任务要求
从条目开头起，到含有"coordinates (116, 129)."的那一行止（首尾两行都算在内），把这些行排成编号列表，空行不列。

所给材料
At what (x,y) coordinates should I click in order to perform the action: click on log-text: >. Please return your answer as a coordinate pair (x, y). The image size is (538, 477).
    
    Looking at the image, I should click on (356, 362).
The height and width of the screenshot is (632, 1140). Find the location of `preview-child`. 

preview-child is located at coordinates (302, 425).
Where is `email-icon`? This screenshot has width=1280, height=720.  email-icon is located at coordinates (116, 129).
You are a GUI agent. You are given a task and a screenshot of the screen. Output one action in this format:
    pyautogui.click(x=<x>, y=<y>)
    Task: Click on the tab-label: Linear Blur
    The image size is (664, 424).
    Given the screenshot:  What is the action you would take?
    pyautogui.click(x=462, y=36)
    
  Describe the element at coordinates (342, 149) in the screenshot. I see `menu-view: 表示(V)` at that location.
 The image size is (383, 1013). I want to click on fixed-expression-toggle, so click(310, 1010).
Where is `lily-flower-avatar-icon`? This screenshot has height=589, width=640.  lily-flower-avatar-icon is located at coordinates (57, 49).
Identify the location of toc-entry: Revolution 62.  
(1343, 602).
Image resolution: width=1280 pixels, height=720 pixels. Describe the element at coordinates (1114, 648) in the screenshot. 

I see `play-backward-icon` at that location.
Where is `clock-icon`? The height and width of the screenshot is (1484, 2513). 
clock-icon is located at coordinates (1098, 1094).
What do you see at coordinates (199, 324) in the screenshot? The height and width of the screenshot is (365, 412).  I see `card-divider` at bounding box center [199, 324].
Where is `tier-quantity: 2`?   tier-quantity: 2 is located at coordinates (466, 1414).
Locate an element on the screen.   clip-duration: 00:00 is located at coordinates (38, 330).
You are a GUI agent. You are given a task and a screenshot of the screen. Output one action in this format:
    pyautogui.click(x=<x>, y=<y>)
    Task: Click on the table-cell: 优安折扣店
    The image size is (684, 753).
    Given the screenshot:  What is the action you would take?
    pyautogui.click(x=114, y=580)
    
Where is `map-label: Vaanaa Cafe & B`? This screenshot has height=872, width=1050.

练习答案
1. At what (x,y) coordinates should I click in order to perform the action: click on log-text: >. Please return your answer as a coordinate pair (x, y). The image size is (538, 477).
2.     Looking at the image, I should click on (356, 362).
3. The height and width of the screenshot is (632, 1140). Find the location of `preview-child`. 
4. preview-child is located at coordinates (302, 425).
5. Where is `email-icon`? This screenshot has width=1280, height=720.  email-icon is located at coordinates (116, 129).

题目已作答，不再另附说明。